Selvaggia Lucarelli intervista un passeggero della Turkish airlines

Selvaggia Lucarelli

Selvaggia Lucarelli

"Andrea Fin è un giornalista italiano, stava andando a Istanbul per seguire una gara di ciclismo". Selvaggia Lucarelli ha raccolto la testimonianza di un cronista che era sul volo della Turkish airlines partito stamattina sabato 25 aprile da Milano che è atterrato con un motore in fiamme a Istanbul. "Era il volo delle 6,45 da Malpensa della Turkish Airlines. In prossimità dell'aeroporto, l'aereo ha cominciato una lunga manovra", racconta Fin alla Lucarelli: "Il pilota continuava a girare intorno all'aeroporto, si sentivano turbolenze, pensavamo alle correnti del Bosforo. L'aereo è atterrato ma è arrivato pesantissimo sulla pista, abbiamo sentito un forte botto. Il carrello s'è piegato e ha urtato l'ala destra, che si è danneggiata. Allora è ridecollato ma a quel punto il motore era andato a fuoco".
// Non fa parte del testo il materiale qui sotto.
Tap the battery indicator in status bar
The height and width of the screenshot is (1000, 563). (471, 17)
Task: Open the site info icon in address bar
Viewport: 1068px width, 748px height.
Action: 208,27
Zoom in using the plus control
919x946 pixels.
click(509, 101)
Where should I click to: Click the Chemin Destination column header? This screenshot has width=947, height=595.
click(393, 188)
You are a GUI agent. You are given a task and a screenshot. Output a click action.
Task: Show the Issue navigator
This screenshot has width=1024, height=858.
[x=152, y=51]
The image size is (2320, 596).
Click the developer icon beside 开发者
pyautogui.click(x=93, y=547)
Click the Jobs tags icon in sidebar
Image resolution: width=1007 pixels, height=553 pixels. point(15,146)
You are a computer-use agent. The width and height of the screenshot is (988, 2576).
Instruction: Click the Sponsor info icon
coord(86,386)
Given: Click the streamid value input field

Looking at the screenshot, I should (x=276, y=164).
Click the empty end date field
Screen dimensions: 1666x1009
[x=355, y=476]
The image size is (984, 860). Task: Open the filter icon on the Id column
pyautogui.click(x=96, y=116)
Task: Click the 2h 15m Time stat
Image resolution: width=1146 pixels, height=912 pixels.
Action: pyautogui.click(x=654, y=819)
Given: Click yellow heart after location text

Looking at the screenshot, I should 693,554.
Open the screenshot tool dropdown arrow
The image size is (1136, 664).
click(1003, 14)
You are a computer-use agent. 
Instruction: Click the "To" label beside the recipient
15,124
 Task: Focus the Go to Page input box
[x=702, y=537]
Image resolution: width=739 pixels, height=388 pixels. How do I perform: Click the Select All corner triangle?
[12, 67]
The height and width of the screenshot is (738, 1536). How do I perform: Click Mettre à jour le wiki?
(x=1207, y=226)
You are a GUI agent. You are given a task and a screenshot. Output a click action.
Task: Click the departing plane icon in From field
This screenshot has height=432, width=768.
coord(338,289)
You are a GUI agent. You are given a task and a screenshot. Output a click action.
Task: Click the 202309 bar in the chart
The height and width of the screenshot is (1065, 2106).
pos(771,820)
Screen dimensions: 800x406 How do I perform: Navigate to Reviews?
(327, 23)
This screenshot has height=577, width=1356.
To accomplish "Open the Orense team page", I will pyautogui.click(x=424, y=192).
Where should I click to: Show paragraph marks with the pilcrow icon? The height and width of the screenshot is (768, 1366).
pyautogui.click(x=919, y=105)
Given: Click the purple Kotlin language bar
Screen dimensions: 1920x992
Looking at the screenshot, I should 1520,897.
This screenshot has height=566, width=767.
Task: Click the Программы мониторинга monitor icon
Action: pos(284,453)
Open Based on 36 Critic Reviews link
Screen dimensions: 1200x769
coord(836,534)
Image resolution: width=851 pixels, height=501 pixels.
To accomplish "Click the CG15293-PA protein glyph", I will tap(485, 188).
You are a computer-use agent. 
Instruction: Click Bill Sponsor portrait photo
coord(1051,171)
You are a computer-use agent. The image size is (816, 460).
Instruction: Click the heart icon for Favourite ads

A bordo, spiega Andrea Fin, "c'è stato il panico, la gente urlava, abbiamo pensato che sarebbe accaduto il peggio. Si erano spaccati tutti gli schermi e aperte le cappelliere. Sono calate le maschere e il personale ci ha detto di piegarci in avanti e mettere la testa tra le gambe". "Pensavamo di ammarare perché c'era il mare lì a due passi", conclude il giornalista: "Invece l'atterraggio è avvenuto in aeroporto, anche se fuoripista nell'erba. I pompieri sono arrivati subito, siamo usciti tutti vivi, terrorizzati e pieni di schiuma, ma vivi. Gli italiani erano qualche decina, ora siamo qui che aspettiamo le valigie, felici di essere vivi".